I've been using Cooper Discoverer M+S for the past several seasons:
http://us.coopertire.com/Tires/Light-Truck/DISCOVERER-M-S.aspx
Discount Tire has them/can get them. LRE, I've used 215/85-16 and 235/80?-16 - forget. Two sets of the wider ones, one set of the 215s.
All were studded, all were on a 2wd Ford 1-ton van towing an open 2-place. I always got there.
The 215s seemed like they went too far in the "narrower snow tires are better" direction - I swear I had more traction on snowpacked FS roads (not plowed, softish, but not _soft_) with the 235s (or were they 245s? forget....).
Either way, though, they were great. Mileage, ehhh, it is a soft winter-only tire. I ran them year round a couple of times; if at the end of a winter season, they looked thin enough that I thought I'd want to replace them before the following winter anyway, I just left them on.
I carried chains. I needed them several times, but mostly on FS roads; getting out of the Vail Pass turnaround a couple of times, one time I preventatively chained up going to Corona (probably would have made it without, but that's one of those "if I did NOT make it....." deals), driving from Steamboat to Buff Pass, breaking trail up the road, 8" down low, 16" at the top, about halfway up, I needed chains.
Not bad at all. I really like them.
HOWEVER, I'm jumping ship this year - replaced the 2wd van with a 4wd Dodge. I got 20-30k out of a set of Coopers (and anything past 20k or so I was starting to think about "new tires"). I figure if I get 40k out of the Duratracs, I'm ahead.
The new Goodyear ice-grip/studdable tire is appealing, but the Duratrac is MORE appealing to me because I can run them year round; IME, most _winter specific_ tires just dissolve on warm days/dry pavement - which we get a lot of in Denver, even in the winter. The Duratrac gets rave reviews here and elsewhere, and while it IS studdable and it allegedly works great in snow, it is not (to my knowledge) a "snow tire" compound; it is intended to be run year round, unlike the Cooper/Blizzak (Bridgestone makes a LRE Blizzak)/General Altimac (which I've had on my cars - at least the car version is pretty awesome).
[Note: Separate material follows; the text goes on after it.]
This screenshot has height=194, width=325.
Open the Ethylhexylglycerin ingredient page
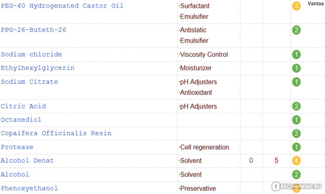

I'm a tire junkie. I'll certainly post with impressions of the Duratrac; my Michelin LTX M&S are pretty thin now, but not worn out - I really SHOULD run them for another couple of months, but the pull is strong, I want to get some real tires on this thing. The Michelin is a great highway tire, and supposedly good in snow (the M&S variant), but I REALLY like studded tires - IMHO, they give that extra chunk of grip on bumpy, snowpacked parkinglots.